**HOW TO COMPLETE THIS TASK**
Reproduce the stretch of the SLURM guide from "This will show" through "(Completing): Finishing up." word for word.

**DOCUMENT PASSAGE**
------------------------------------------------------------
SLURM

SLURM (Simple Linux Utility for Resource Management) is an open-source workload manager that is widely used in high-performance computing (HPC) environments, such as clusters and supercomputers. It manages and schedules jobs (tasks or processes) on these systems, ensuring that resources like CPU, memory, and GPUs are allocated efficiently and fairly among users.

Create a script

Running a script on a SLURM cluster involves several steps, including preparing your script, creating a SLURM job submission script, and submitting it to the SLURM workload manager. Here’s a step-by-step guide:

First, make sure you have the script you want to run. This could be a Python script, a shell script, or any other executable script. For example, let’s assume you have a Python script named my_script.py.

To run your script on a SLURM cluster, you need to create a job submission script, which is a simple shell script containing SLURM directives that specify how your job should be executed.

Here’s an example of a SLURM job submission script for my_script.py:

#!/bin/bash
#SBATCH --job-name=my_job         # Job name
#SBATCH --output=output_%j.txt    # Standard output and error log (%j will be replaced by job ID)
#SBATCH --ntasks=1                # Run a single task (useful for serial jobs)
#SBATCH --time=01:00:00           # Time limit hrs:min:sec (1 hour)
#SBATCH --mem=4GB                 # Memory required per node (4 GB)
#SBATCH --partition=normal        # Partition (queue) to submit to

# Load any necessary modules
module load python/3.8

# Run your Python script
python my_script.py

Note

Ask your system administrator for the partition name you should use and the names of the available modules.

Run a script

Once you’ve created your job submission script (e.g., submit.sh), you can submit it to the SLURM scheduler using the sbatch command:

$ sbatch submit.sh

Inspect progress of your jobs

After submitting, SLURM will assign your job a unique job ID and place it in a queue. The job will start running when the required resources are available. You can monitor the status of your job using the squeue command:

$ squeue -u your_username

If you are interested in all jobs that run on a specific partition you can get these with the following command:

$ squeue -p partition_name

This can be helpful if you want to see how many capacity is left on this partition. For example if you want to train a deep learning model on GPUs you can see how many jobs are currently running that use those GPUs.

This will show the status of all your jobs. The main states are:

PD (Pending): Waiting in the queue.
R (Running): Currently executing.
CG (Completing): Finishing up.
CD (Completed): Finished successfully.

When your job completes, SLURM will write the output and any errors to the file you specified with the --output directive (output_%j.txt). You can inspect this file to see the results of your script.

Canceling a Job

If you need to cancel a job, use the scancel command followed by the job ID:

scancel <job_id>
------------------------------------------------------------
**AVAILABLE DATA**
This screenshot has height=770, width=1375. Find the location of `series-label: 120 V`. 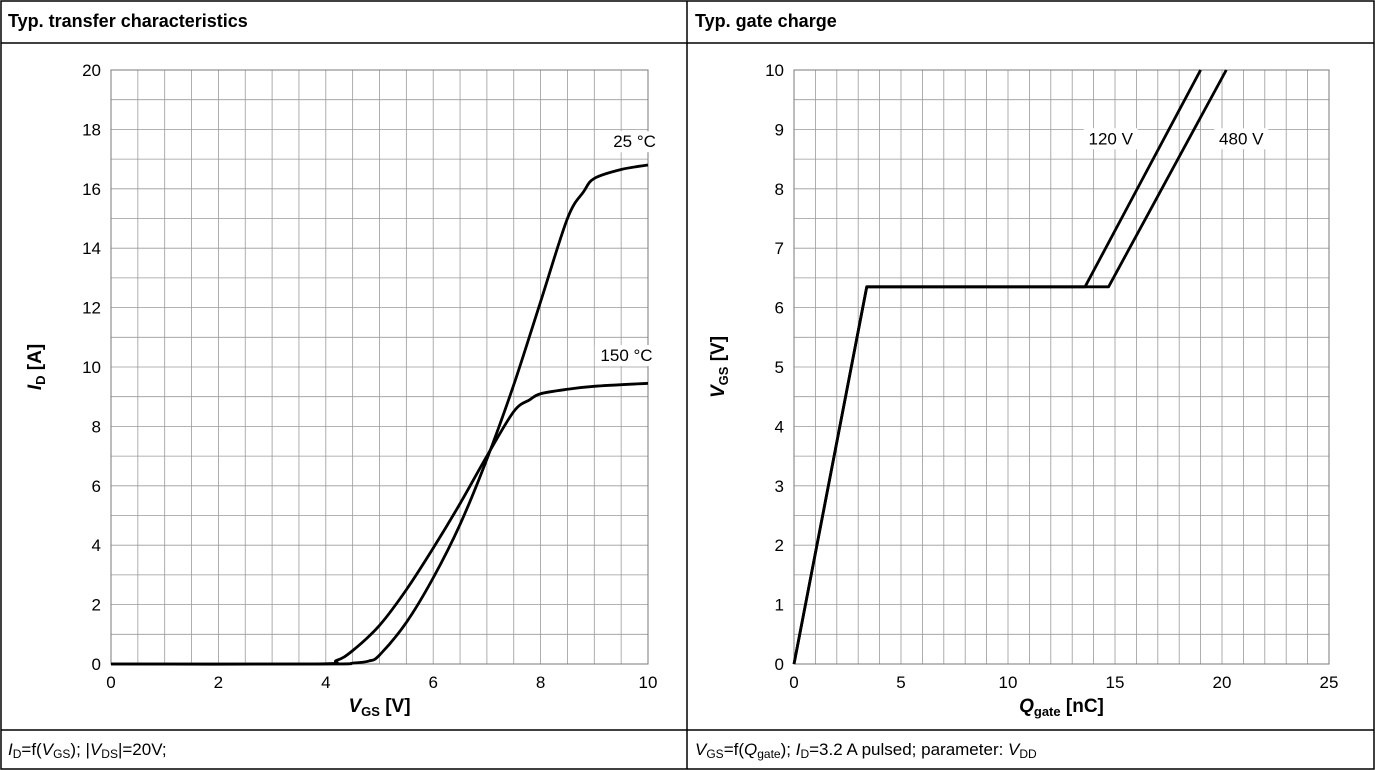

series-label: 120 V is located at coordinates (1112, 138).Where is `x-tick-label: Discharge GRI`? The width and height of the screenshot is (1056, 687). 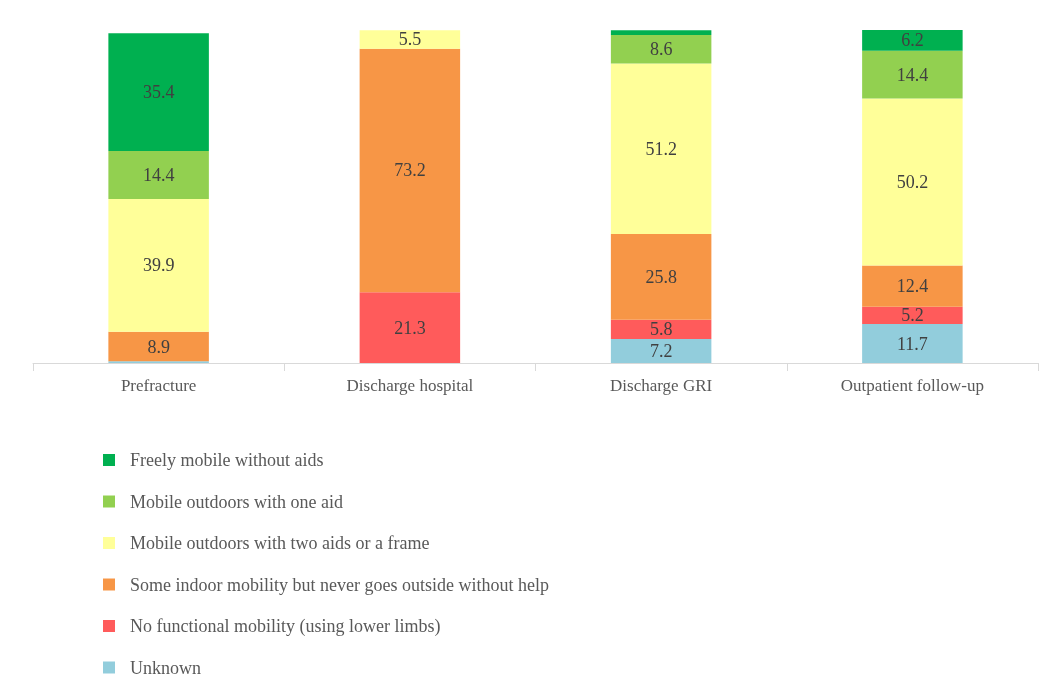 x-tick-label: Discharge GRI is located at coordinates (662, 386). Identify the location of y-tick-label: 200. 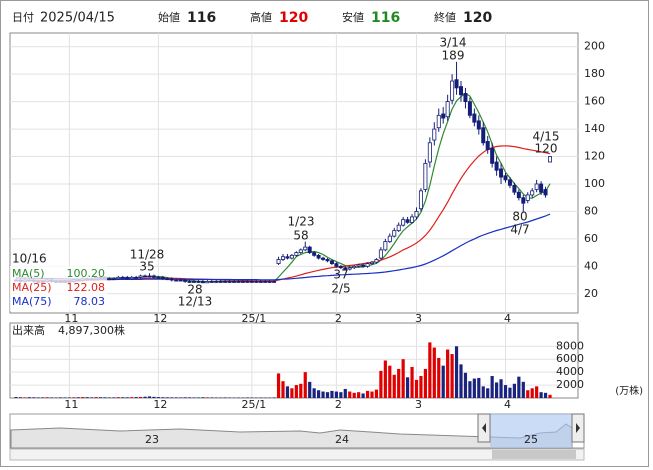
(594, 46).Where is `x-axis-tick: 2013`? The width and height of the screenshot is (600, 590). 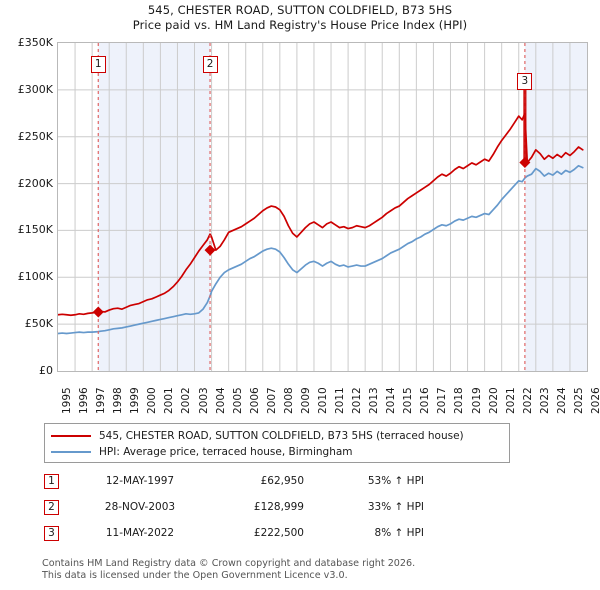 x-axis-tick: 2013 is located at coordinates (374, 400).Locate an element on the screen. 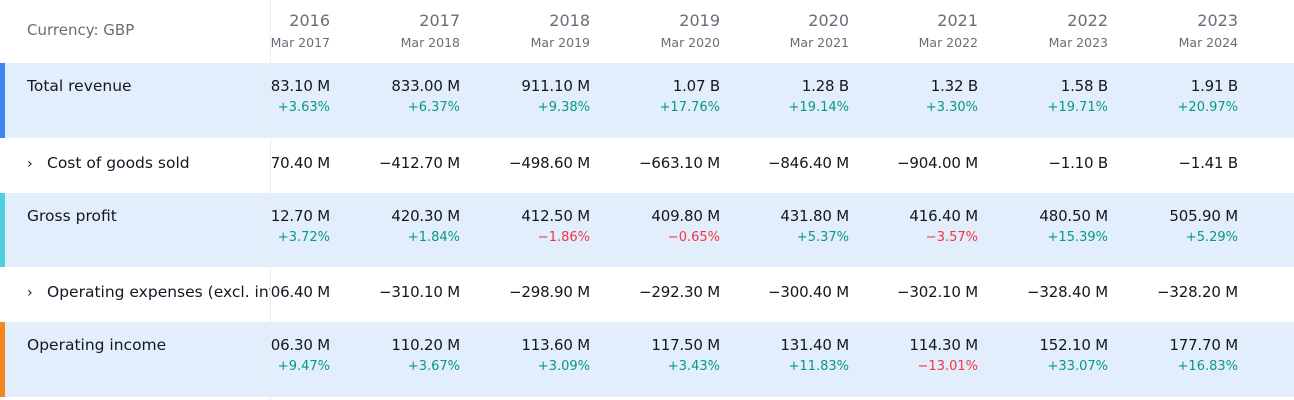 The height and width of the screenshot is (400, 1294). period-end: Mar 2024 is located at coordinates (1208, 42).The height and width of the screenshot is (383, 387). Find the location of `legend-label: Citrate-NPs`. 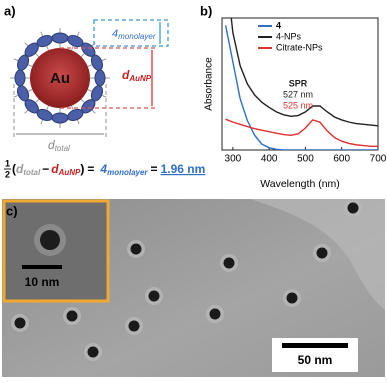

legend-label: Citrate-NPs is located at coordinates (300, 47).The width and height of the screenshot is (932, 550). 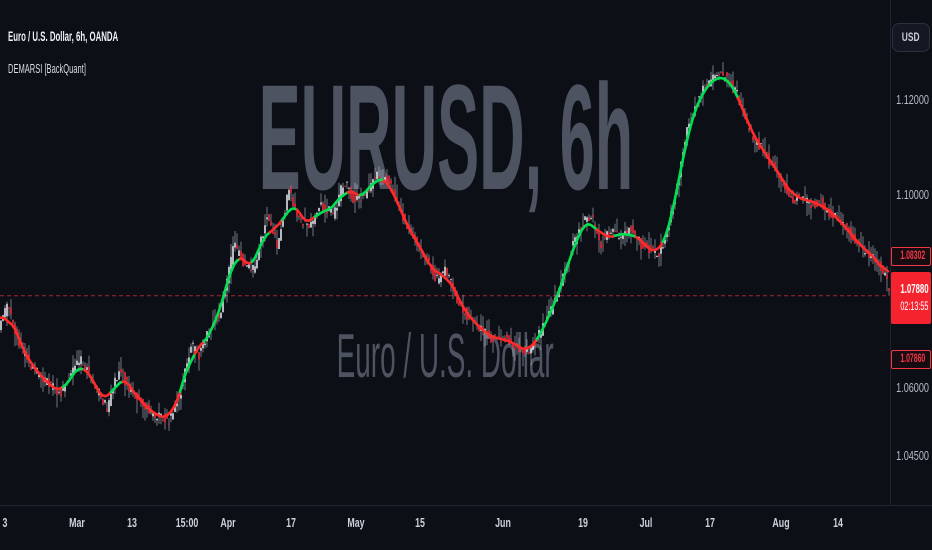 I want to click on time-axis-label: 13, so click(x=132, y=522).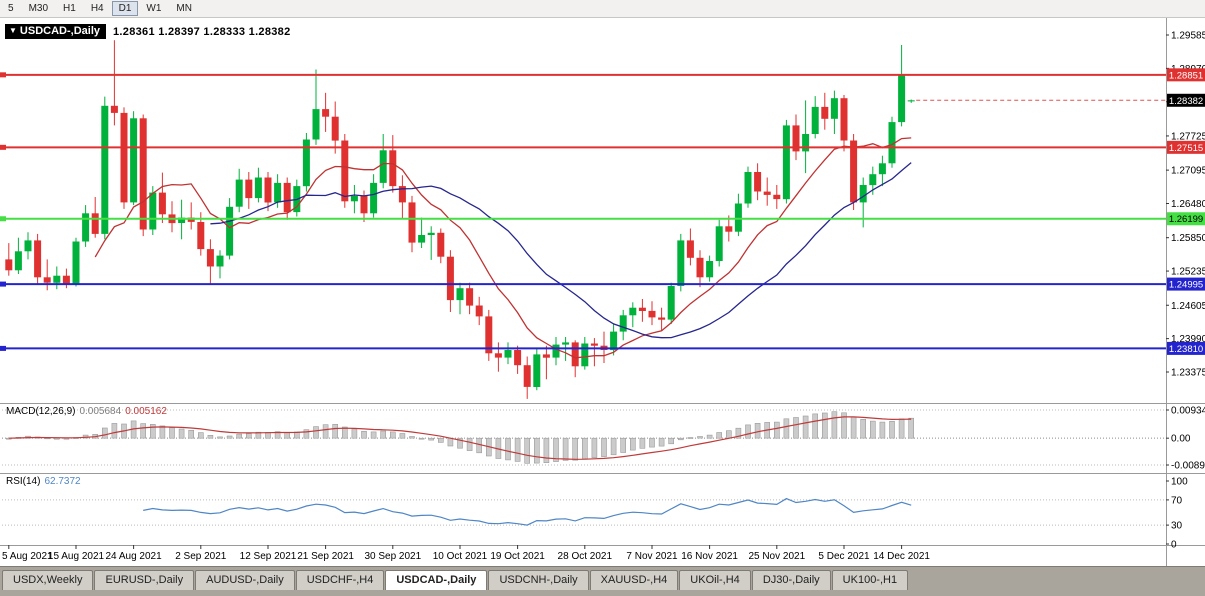 Image resolution: width=1205 pixels, height=596 pixels. What do you see at coordinates (97, 8) in the screenshot?
I see `timeframe-button-h4: H4` at bounding box center [97, 8].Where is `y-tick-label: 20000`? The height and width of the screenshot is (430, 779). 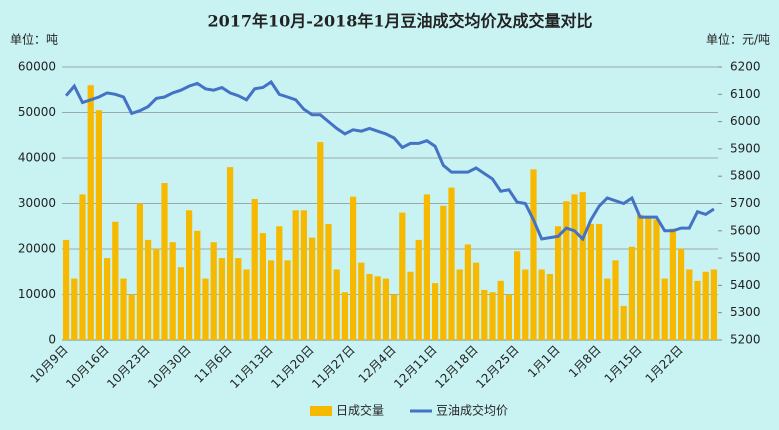
y-tick-label: 20000 is located at coordinates (37, 249).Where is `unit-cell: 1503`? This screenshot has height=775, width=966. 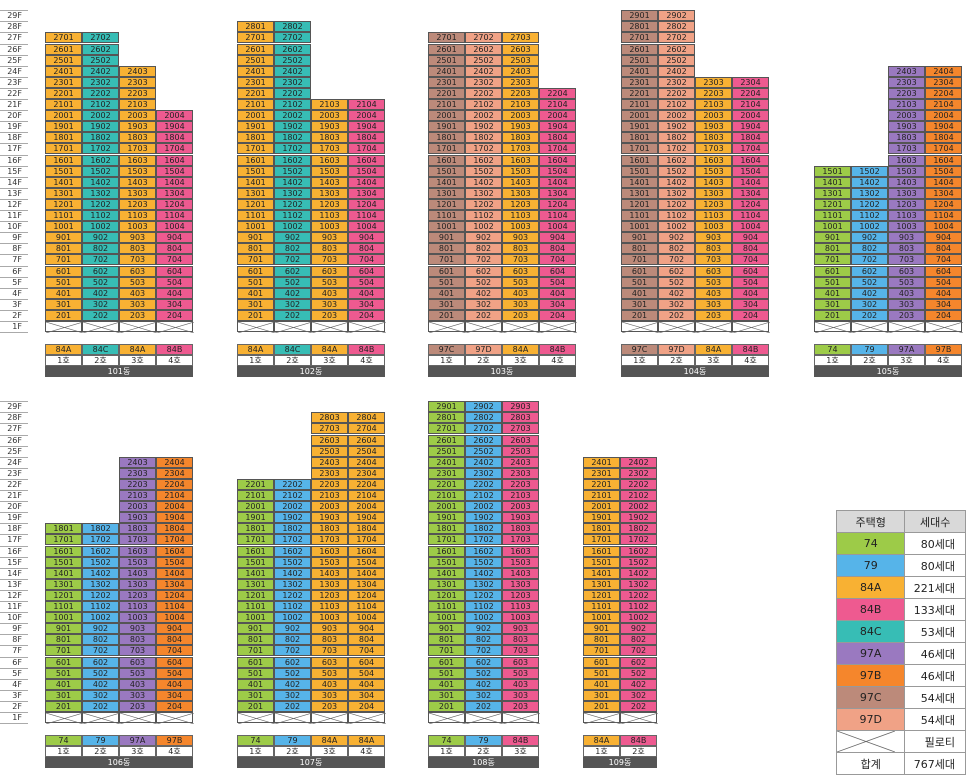 unit-cell: 1503 is located at coordinates (520, 562).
------------------------------------------------------------
**ANSWER TO THIS PROBLEM**
This will show the status of all your jobs. The main states are:

PD (Pending): Waiting in the queue.
R (Running): Currently executing.
CG (Completing): Finishing up.